The task:
Exactly as they stand, copy the lines from the one containing "Image resolution: width=947" to the final line of the data; leave out the pictures.

Input material:
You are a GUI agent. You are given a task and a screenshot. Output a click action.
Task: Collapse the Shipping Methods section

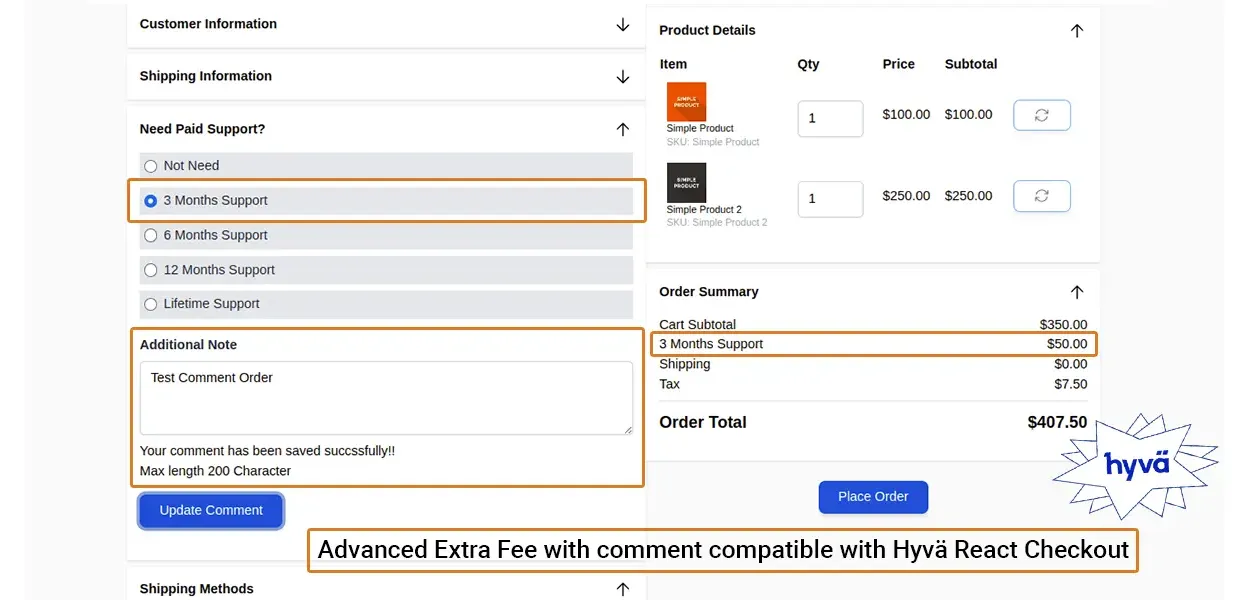(x=622, y=589)
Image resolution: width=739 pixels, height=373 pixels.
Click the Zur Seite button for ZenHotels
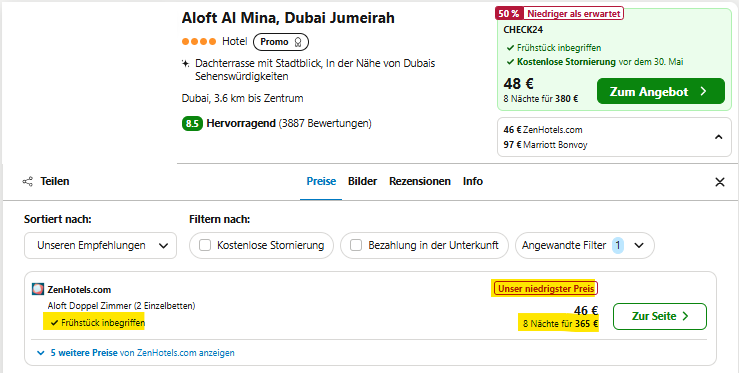660,316
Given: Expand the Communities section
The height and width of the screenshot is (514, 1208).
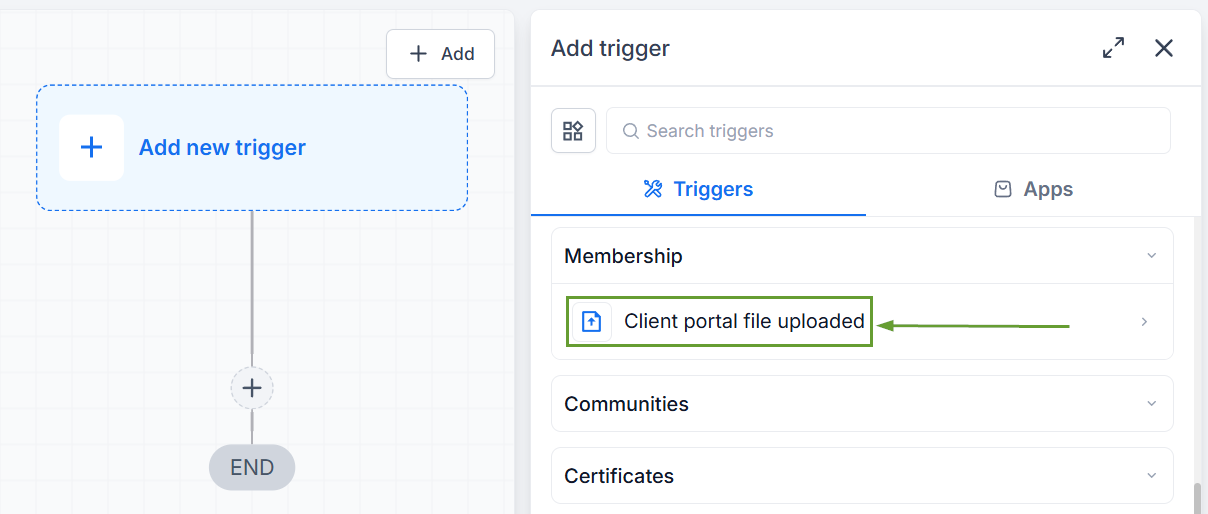Looking at the screenshot, I should coord(862,404).
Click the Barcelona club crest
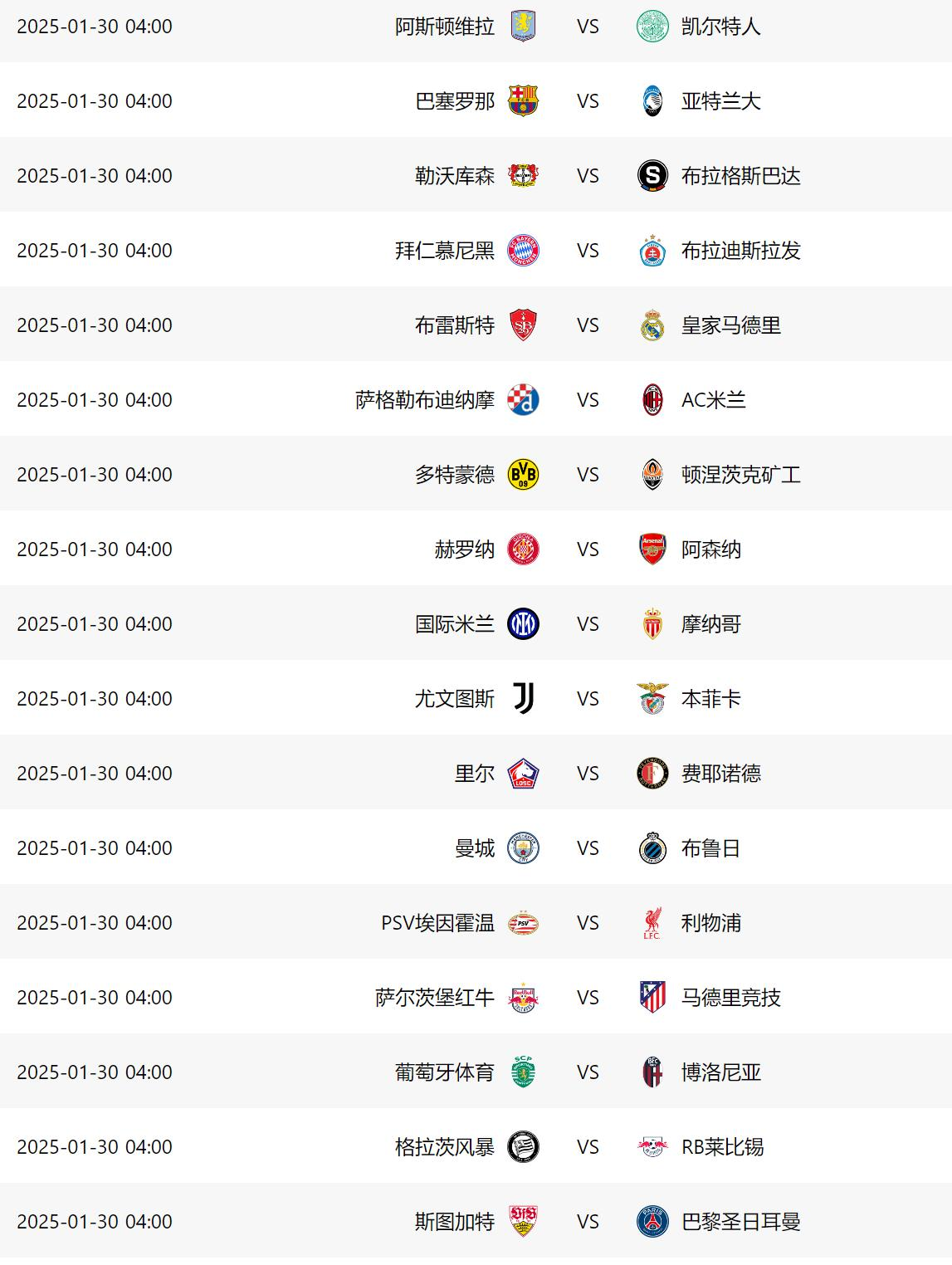The width and height of the screenshot is (952, 1265). pos(523,100)
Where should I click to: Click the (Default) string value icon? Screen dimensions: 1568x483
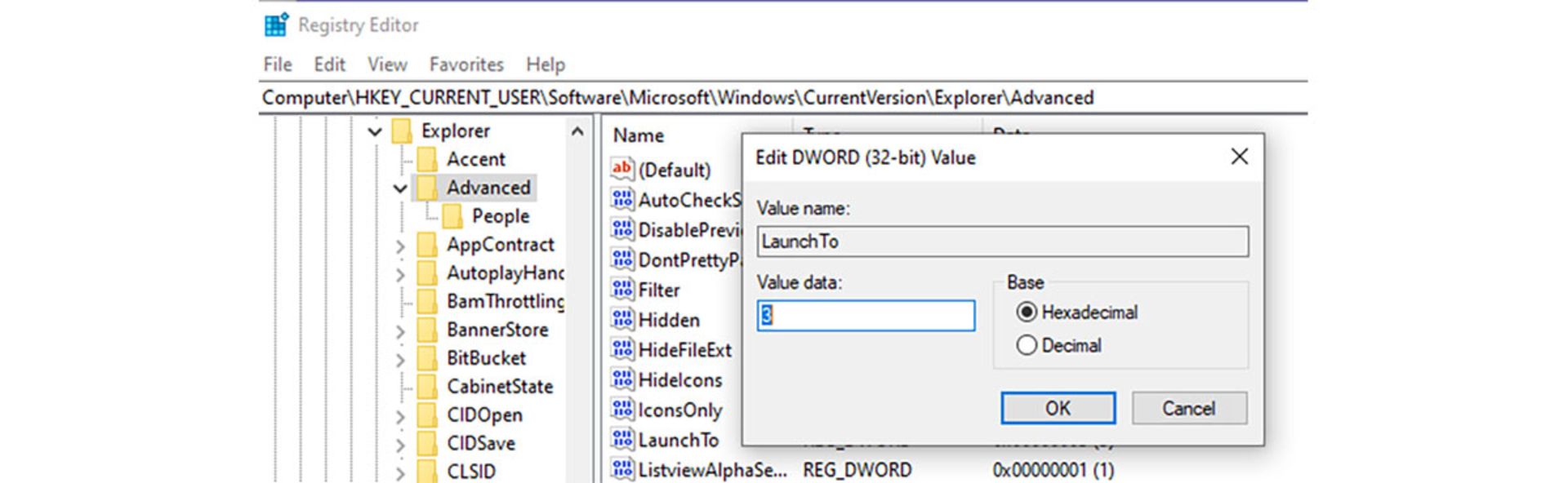622,170
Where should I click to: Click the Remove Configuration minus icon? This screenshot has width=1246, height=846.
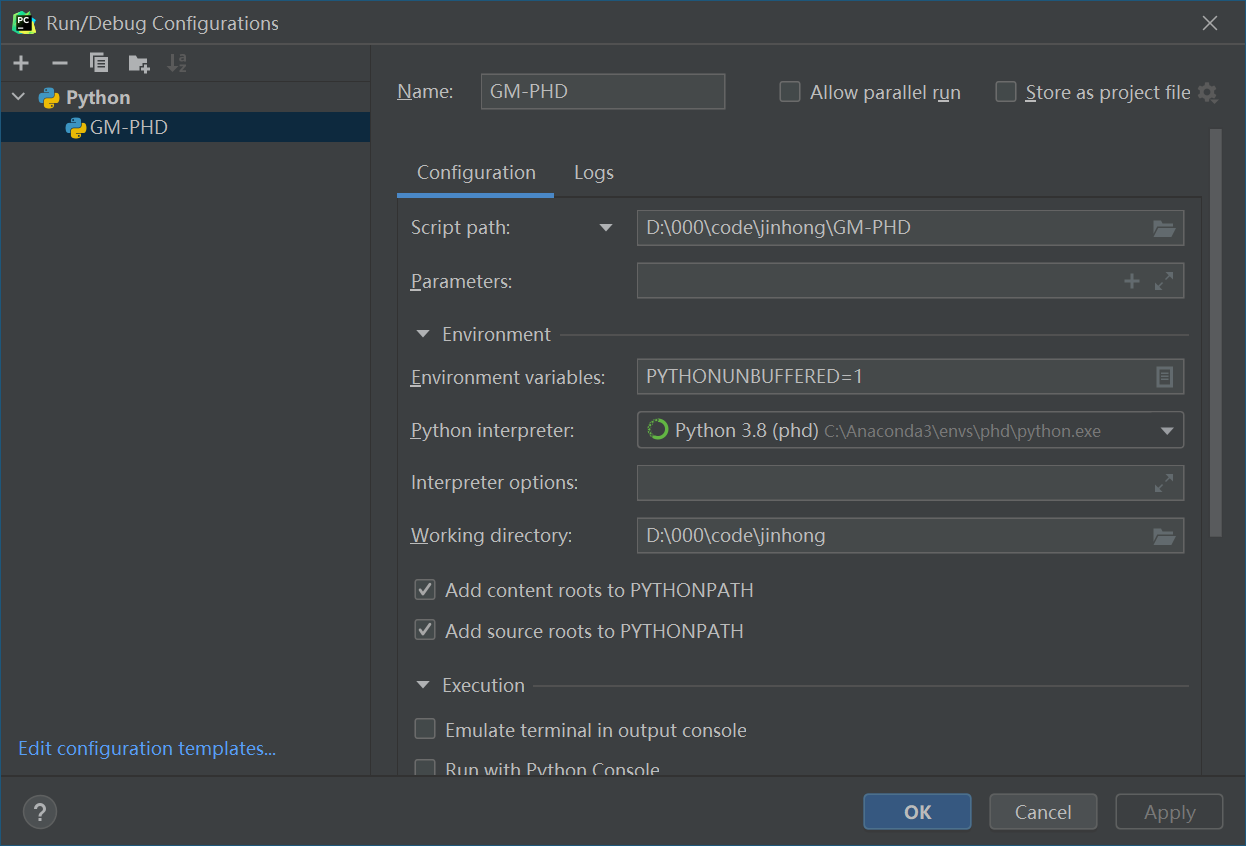click(x=60, y=63)
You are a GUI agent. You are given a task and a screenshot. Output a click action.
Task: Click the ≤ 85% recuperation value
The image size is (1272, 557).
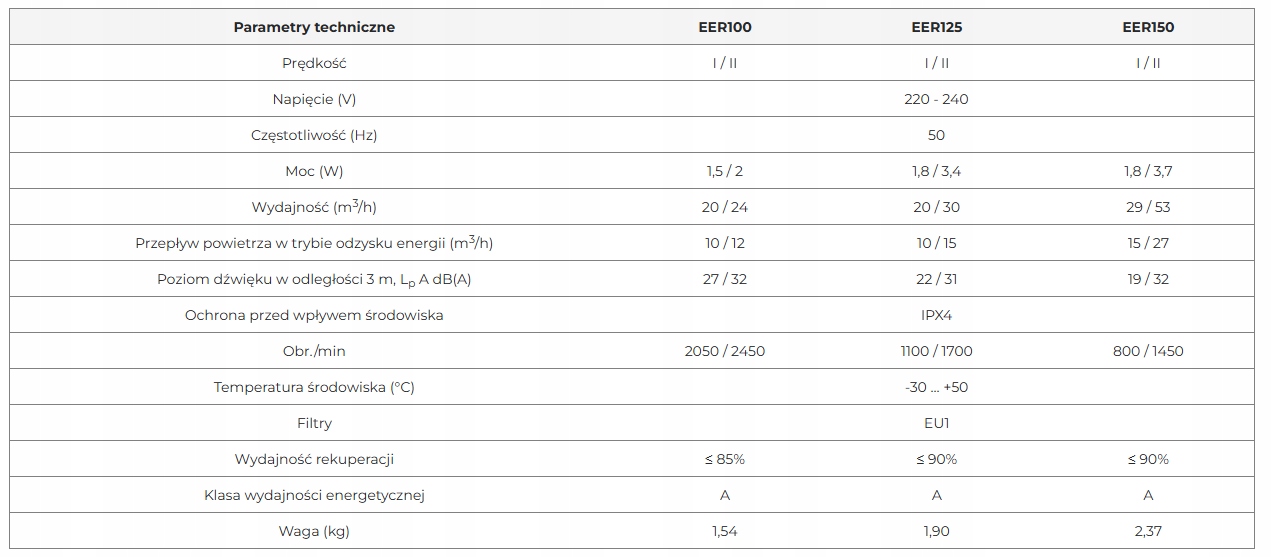click(725, 459)
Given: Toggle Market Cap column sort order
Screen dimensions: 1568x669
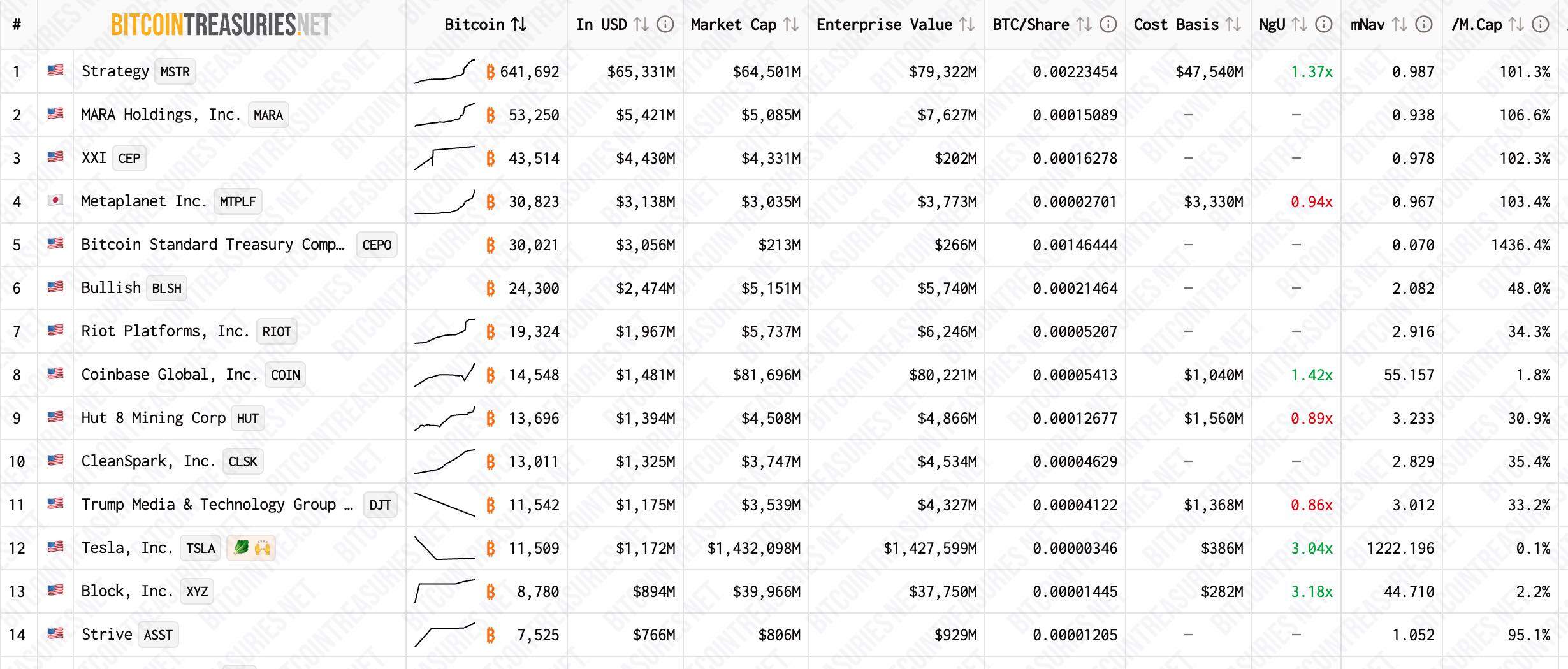Looking at the screenshot, I should [x=790, y=25].
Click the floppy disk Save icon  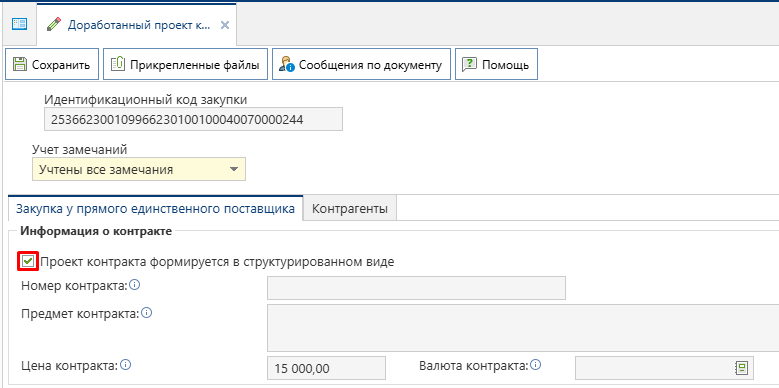(19, 64)
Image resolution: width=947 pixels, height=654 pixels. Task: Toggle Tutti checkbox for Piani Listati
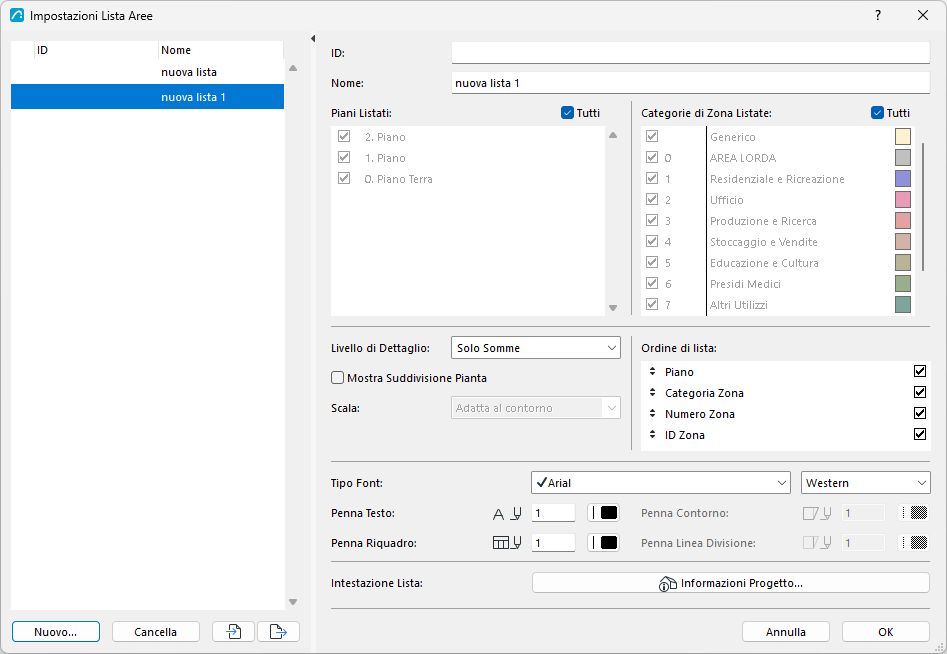tap(567, 113)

Response:
Image resolution: width=947 pixels, height=654 pixels. Task: Toggle Tutti checkbox for Piani Listati
tap(567, 113)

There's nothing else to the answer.